The DoJ and the DHS have subpoenaed Peloton for "documents and other information related to the reporting of the injuries associated with our products".

Peloton Interactive  (PTON) - Get Free Report shares extended declines Friday after receiving subpoenas from the Department of Justice regarding the reporting of injuries linked to its fitness equipment products.

The news followed last night's wider-than-expected fourth quarter loss and details of a plan to slash the price of its flagship exercise bike for the second time this year.

Peloton added the the Department for Homeland Security also asked for "documents related to the reporting of the injuries associated with our products", including the Tread+ treadmill, in papers filed Friday with the Securities and Exchange Commission.
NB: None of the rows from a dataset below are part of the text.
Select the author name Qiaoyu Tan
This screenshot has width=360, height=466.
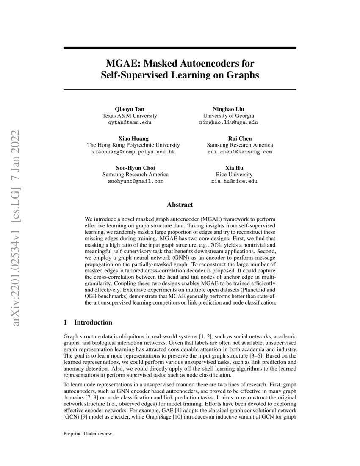[x=130, y=109]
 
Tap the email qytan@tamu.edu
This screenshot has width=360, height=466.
[x=130, y=122]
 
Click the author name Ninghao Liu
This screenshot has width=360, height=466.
[x=228, y=109]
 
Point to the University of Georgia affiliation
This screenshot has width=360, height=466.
[x=228, y=116]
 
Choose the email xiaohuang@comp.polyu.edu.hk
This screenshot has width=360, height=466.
[x=133, y=151]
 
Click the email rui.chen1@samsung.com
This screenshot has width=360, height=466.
[x=240, y=151]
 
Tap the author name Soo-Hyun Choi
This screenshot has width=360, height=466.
[x=136, y=168]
The SEC, Peloton said, is "also investigating our public disclosures concerning these matters."

Earlier this spring, the U.S. Consumer Product Safety Commission (CPSC) issued an 'urgent warning' linked to Peloton's Tread+, noting "multiple incidents of small children and a pet being injured beneath the machines" and adding that its "continuing to investigate all known incidents of injury or death related to the Peloton Tread+."

The warning followed an announcement from CEO John Foley revealed that a tragic accident involving the company's newly-released treadmill has resulted in the death of a young child.

Peloton shares were marked 7.75% lower in pre-market trading Friday to indicate an opening bell price of $105.25 each, a move that would extend the stock's year-to-date decline to around 30.5%.

Peloton reported a fourth-quarter net loss of $1.05 per share on revenue of $936.9 million, compared to a Street consensus forecast of a 44 cents per share loss sales of $929.6 billion.

Peloton announced that it is cutting the price of its original at-home exercise bike for the second time this year Thursday. Starting today, the company's core bike will cost $1,495, a nearly 20% reduction.

Monthly financing for the bike dropped $10 to $39 per month. While the company said the move was to make the bike's more attainable, it could be a sign that competition is increasing in the at-home workout market.